Importantly, centralized exchanges for the first time since 2018, didn’t receive the majority of funds sent by illicit addresses last year. Instead, it was decentralised finance (DeFi) with a bigger role in money laundering as DeFi protocols received 17 per cent of all funds sent from illicit wallets in 2021, up from 2 per cent in 2020. This 17 per cent was essentially a 1,964 per cent year-over-year increase in total value received by DeFi protocols from illicit addresses, reaching a total of $900 million in 2021.
Chainalysis noted that wallet addresses associated with theft sent just under half of their stolen funds to DeFi platforms which were over $750 million worth of crypto in total.

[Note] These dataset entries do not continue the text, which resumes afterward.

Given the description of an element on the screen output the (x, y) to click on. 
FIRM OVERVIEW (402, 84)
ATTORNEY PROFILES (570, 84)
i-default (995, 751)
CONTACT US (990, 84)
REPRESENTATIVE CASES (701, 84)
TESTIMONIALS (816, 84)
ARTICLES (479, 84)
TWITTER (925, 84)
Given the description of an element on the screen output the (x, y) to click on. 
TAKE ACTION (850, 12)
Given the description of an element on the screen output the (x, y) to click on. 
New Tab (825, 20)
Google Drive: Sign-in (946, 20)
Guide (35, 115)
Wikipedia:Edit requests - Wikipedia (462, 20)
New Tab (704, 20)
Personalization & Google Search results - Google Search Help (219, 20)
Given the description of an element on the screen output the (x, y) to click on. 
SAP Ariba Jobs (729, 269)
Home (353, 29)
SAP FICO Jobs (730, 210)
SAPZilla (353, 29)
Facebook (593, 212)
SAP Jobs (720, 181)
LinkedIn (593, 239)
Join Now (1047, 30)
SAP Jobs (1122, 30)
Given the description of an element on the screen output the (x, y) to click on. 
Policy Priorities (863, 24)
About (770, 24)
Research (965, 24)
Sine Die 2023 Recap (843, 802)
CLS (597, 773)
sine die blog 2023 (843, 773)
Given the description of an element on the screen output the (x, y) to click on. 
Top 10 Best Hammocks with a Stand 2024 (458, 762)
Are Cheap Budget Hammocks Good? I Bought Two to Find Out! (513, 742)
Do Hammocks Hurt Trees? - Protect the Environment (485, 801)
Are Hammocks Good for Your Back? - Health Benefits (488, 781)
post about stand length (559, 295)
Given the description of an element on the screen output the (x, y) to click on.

Not just money laundering, 2021 was a record year for crypto attacks as the number of incidents including breaches and frauds and the amount stolen in cryptocurrencies were highest in the past decade. Across 76 such incidents, $4.25 billion in cryptos was stolen in 2021 — the highest during the 2011-21 period, according to a report by the crypto transaction analysis and monitoring platform Crystal Blockchain. Overall, 226 incidents involving 120 security attacks, 73 decentralised finance (DeFI) protocol exploits, and 33 fraudulent schemes were reported during the said period with a total of around $12.1 billion in cryptos stolen.